What routers can you guys recommend? I have a really old black and decker passed onto me by my uncle. It's shown me what kind of thing I can do but beyond that isn't to good. Things I don't like are that it leaps to warp speed as soon as it's on and only runs at warp 9 all the way (sorry to get all trecky) it seems a little seized up on height amusement, or was never a good model in the first place.
I can't justify spending a fortune as I would only use it to compliment scroll sawing and occasional wood work, maybe routing for inlay or draw runners, giving decorative edges and making frames.
Any advice?
I have a post in the buying advice section as I also want a table for a router but don't I can go to the cost of both now. Not sure if a powered table like those sold by rutlands are a good idea or to restrictive for wider projects


----------



## Chippygeoff (25 Mar 2015)

Hi Stooby. The router you have sounds like a nightmare and it is very old. I have a couple of routers and one is fixed permanently on the router table. It's a small 1/4 inch Makita and perfect for everything I need to do. basically I just use it for rounding over the edges of things I make on the scroll saw but it is small enough to do free hand work like inlay and lettering. My first router table was made from an old school desk that cost me a fiver, no fences or anything like that, again, I just used it for rounding over. Router tables are really easy to make, all you need is a flat piece of wood and somehow raise it high enough to get the router underneath. You could even get a router table insert and go down that road and then you just undo a couple of screws to free the router for free hand use.


----------



## PeteG (25 Mar 2015)

Hello Stooby  

I have three routers but I only use two them. I bought a Bosch palm router before I joined the forum, other than one little test cut it's not been used and I should sell it, but you never know when it'll
come in handy! I then bought the Trend T5, it's been OK, but sometimes you have to give it a few seconds to wake up, and if I don't clean it regularly plunging isn't as smooth as it should be. 
If I was to replace it I'd probably go with the Triton JOF001. Not that I've used that model, but I have the Triton TRA001 in my router table and it's been fantastic. Never skips a beat but the main
advantage is the above table winding handle which makes raising the cutter a breeze. I bought the Kreg/Triton specific insert plate, where all the holes are pre drilled. The only negative comments I've read
about the Triton routers is the plastic guard, when being used above the table visibility can be affected by waste. I don't connect a vacuum to my T5 as I find the hose is always in the way, so I'd probably
remove the guard if I bought a JOF001.

Triton UK, Dennis is a real gentlemen and very helpful.

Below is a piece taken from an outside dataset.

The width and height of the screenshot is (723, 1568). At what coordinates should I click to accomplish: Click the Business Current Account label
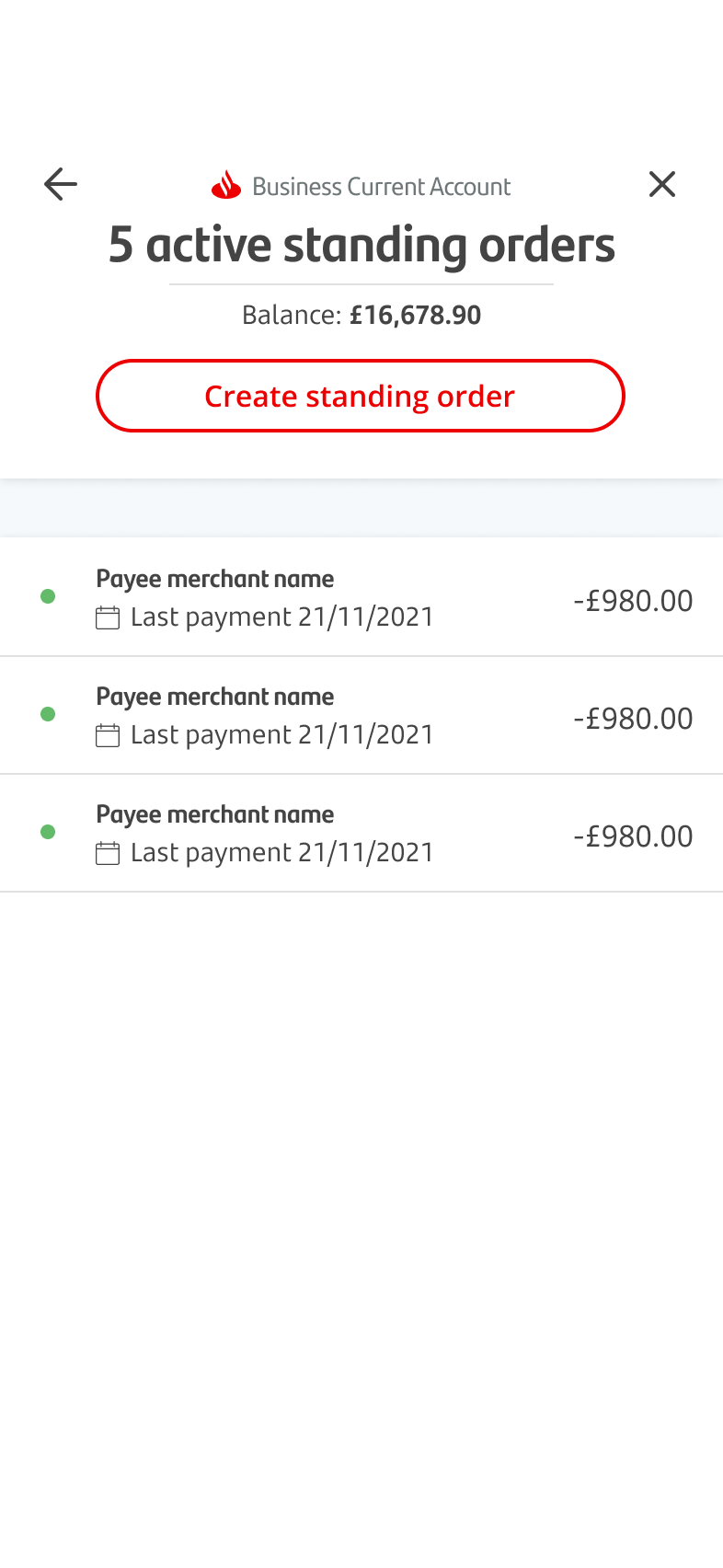381,187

http://www.tritontools.uk.com/routers.html

Saying that, I've been very tempted to buy the Erbauer from Screwfix on several occassions so I'd have a 1/2" router for above table use, it also comes with a 1/4" collet.
It's on offer again at the moment for £99.00, it's been up and down in price for the past two years! I was going to buy one at the Screwfix show in Manchester last year,
the night before the show they put it up to £150.00 with a £10.00 off show offer! I didn't bother going  

http://www.screwfix.com/p/erbauer-erb380rou-2100w-router-230-240v/81664

It might also be worth having a look at this Draper, it's been mentioned on the Forum if you do a search. It comes with 1/4" and 1/2" collets, and two bases, one fixed one plunge.

http://www.dm-tools.co.uk/product.php/section//sn/DRA45368#.VRKUtuFhmPU


----------



## mseries (25 Mar 2015)

Sounds to me like you need small, lightweight quarter inch one. I don't know much about these since I only just got one. There are a few about, Bosch do a nice one which is too expensive for me, the Makita one looks OK too. You may prefer one with a plunge base rather than a trimmer base, some come with both. Look for soft start and variable speed, not sure if many smaller models have these. 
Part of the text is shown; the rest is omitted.